Varenicline (Tradename: Champix) is a partial nicotine receptor agonist and antagonist, used for smoking cessation.

Mechanism of Action

  • Varenicline is a partial agonist and antagonist at the alpha-4 beta-2 nicotinic receptor (α4β2 or a4b2) nicotinic acetylcholine receptor (nAChR)[1]
  • Plays a significant role in the nicotine reward pathway[2]

Indications

  • Varenicline is safe, tolerable, and efficacious for tobacco cessation in individuals with alcohol use disorder, and might have secondary benefits in reducing alcohol use.[3]

Dosing

  • Start 1 week before quitting
  • 0.5mg PO qAM x 3 days
  • Increase to 0.5mg PO BID x 4 days
  • Then 1mg PO BID x 3 months
    • Up to 6 months

Side Effects

  • For those with gastrointestinal upset, consider taking medication after eating or with a large glass of water
  • For those with insomnia, consider taking medication earlier in the day.
  • For those who experience side effects, consider reduced dosage (0.5 mg BID)
  • Reports of increased rates of depressed mood, agitation, changes in behaviour, suicidal thoughts and behaviour exist with use of varenicline
  • Clinicians should elicit a psychiatric history prior to using this medication and monitor any changes in mood and behaviour during use
  • From the information available to date, it is not possible to determine whether varenicline increases the risk of heart or stroke events in people who have cardiovascular disease

Adverse Events

  • Varenicline was previously thought to increase the risk for neuropsychiatric symptoms, and the FDA applied a black box warning on the medication for this.

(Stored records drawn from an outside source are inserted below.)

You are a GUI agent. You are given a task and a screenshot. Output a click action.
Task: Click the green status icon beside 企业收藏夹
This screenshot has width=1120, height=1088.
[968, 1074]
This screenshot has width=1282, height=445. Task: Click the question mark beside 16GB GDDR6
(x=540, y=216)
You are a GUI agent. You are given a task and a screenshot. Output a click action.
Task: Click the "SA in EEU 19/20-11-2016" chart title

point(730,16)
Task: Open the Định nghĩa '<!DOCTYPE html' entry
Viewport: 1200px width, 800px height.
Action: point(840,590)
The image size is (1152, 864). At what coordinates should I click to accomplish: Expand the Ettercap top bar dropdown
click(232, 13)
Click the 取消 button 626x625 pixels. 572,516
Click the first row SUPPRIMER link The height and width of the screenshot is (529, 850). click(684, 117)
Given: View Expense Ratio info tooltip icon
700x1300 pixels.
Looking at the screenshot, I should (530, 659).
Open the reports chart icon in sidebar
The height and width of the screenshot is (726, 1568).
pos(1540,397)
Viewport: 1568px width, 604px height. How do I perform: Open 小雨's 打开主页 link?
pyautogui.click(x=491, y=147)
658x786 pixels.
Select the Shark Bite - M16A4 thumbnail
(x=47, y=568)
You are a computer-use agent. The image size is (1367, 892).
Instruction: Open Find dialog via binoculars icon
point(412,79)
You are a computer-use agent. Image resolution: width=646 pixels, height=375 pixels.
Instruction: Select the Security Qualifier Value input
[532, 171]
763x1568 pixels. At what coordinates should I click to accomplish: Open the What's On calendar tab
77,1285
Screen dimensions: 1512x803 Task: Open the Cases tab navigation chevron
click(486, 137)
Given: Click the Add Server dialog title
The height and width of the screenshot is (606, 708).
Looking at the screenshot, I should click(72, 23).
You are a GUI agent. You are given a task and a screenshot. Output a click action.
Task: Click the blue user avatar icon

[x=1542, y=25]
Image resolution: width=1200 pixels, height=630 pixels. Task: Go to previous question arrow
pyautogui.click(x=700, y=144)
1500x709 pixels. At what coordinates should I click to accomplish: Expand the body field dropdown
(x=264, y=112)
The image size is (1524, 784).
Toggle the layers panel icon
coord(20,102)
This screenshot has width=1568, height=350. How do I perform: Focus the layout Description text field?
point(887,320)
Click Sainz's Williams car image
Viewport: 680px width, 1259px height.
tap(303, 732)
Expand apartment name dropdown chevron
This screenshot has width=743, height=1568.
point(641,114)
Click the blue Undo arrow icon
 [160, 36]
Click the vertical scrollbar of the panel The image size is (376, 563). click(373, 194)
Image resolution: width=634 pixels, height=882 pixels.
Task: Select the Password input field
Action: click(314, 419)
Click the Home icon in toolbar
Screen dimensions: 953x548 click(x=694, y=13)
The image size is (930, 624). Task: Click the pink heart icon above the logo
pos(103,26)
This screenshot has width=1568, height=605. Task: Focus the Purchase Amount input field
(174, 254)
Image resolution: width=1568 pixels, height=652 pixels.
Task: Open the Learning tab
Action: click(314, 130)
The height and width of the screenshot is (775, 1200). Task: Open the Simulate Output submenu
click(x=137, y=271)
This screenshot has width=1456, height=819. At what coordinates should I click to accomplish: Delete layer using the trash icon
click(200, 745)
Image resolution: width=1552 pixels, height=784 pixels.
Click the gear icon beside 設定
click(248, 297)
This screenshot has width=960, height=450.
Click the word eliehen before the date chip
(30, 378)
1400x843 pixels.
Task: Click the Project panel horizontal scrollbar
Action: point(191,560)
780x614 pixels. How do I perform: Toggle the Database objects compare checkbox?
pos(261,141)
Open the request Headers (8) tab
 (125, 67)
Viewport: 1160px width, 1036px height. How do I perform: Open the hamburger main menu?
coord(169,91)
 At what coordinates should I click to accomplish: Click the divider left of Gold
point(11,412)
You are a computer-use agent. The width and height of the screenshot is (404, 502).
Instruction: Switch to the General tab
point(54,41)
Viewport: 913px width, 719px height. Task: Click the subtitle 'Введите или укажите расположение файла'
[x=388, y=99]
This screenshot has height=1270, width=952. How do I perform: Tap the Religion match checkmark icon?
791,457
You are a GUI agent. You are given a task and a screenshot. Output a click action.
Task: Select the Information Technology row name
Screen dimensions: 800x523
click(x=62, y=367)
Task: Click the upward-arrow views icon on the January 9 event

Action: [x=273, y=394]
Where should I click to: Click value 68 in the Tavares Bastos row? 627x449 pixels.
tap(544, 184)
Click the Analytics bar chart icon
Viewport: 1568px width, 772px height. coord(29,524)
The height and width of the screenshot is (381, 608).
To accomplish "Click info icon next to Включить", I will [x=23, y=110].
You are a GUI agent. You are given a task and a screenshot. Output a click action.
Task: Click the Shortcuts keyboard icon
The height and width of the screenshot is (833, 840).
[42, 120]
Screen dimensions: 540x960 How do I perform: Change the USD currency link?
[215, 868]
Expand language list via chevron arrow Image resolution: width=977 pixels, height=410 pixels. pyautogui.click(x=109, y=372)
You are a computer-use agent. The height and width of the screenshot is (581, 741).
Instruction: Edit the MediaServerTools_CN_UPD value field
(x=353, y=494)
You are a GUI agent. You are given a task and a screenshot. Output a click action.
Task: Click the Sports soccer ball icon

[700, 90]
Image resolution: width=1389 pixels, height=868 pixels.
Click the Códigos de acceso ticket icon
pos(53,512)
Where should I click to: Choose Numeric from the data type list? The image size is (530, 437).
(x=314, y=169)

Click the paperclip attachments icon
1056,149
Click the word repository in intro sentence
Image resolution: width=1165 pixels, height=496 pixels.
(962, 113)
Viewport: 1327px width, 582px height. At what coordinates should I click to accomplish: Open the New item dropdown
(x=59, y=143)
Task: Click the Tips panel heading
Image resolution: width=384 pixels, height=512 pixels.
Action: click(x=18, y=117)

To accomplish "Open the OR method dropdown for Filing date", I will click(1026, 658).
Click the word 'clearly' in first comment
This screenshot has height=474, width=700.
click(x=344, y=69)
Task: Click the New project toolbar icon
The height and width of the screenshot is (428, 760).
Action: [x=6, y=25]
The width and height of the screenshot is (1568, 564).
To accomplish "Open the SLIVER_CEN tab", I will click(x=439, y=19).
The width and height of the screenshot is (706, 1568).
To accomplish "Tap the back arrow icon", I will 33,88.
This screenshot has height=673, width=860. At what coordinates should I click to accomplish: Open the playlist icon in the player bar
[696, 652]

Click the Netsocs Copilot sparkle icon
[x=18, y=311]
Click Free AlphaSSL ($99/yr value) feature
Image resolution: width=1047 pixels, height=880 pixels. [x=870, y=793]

However, a subsequent 2016 randomized control trial found no significant differences in outcomes between varenicline and placebo, and the warning was removed in 2016.[4][5]
    • Subsequent secondary analyses of the EAGLES trial found that the use of smoking cessation medications, including varenicline, in individuals with stable psychiatric conditions did not pose increased risk of neuropsychiatric side effects across treatments.
    • Caution is advised in unstable psychiatric inpatients due to the potential for clinical confounding, and closer monitoring for worsening psychiatric symptoms is wise.[6]

References

1) Rollema, H., Chambers, L. K., Coe, J. W., Glowa, J., Hurst, R. S., Lebel, L. A., ... & Sands, S. B. (2007). Pharmacological profile of the α 4 β 2 nicotinic acetylcholine receptor partial agonist varenicline, an effective smoking cessation aid. Neuropharmacology, 52(3), 985-994.
2) De Biasi, M., & Dani, J. A. (2011). Reward, addiction, withdrawal to nicotine. Annual review of neuroscience, 34, 105-130
3) Hurt, R. T., Ebbert, J. O., Croghan, I. T., Schroeder, D. R., Hurt, R. D., & Hays, J. T. (2018). Varenicline for tobacco-dependence treatment in alcohol-dependent smokers: A randomized controlled trial. Drug and alcohol dependence.
4) Anthenelli, R. M., Benowitz, N. L., West, R., St Aubin, L., McRae, T., Lawrence, D., ... & Evins, A. E. (2016). Neuropsychiatric safety and efficacy of varenicline, bupropion, and nicotine patch in smokers with and without psychiatric disorders (EAGLES): a double-blind, randomised, placebo-controlled clinical trial. The Lancet, 387(10037), 2507-2520.
5) US Food and Drug Administration. (2016). FDA Drug Safety Communication: FDA revises description of mental health side effects of the stop-smoking medicines Chantix (varenicline) and Zyban (bupropion) to reflect clinical trial findings. Accessed January, 31, 2019.
6) Correa, J. B., Lawrence, D., McKenna, B. S., Gaznick, N., Saccone, P. A., Dubrava, S., ... & Anthenelli, R. M. (2021). Psychiatric comorbidity and multimorbidity in the EAGLES trial: descriptive correlates and associations with neuropsychiatric adverse events, treatment adherence, and smoking cessation. Nicotine and Tobacco Research, 23(10), 1646-1655.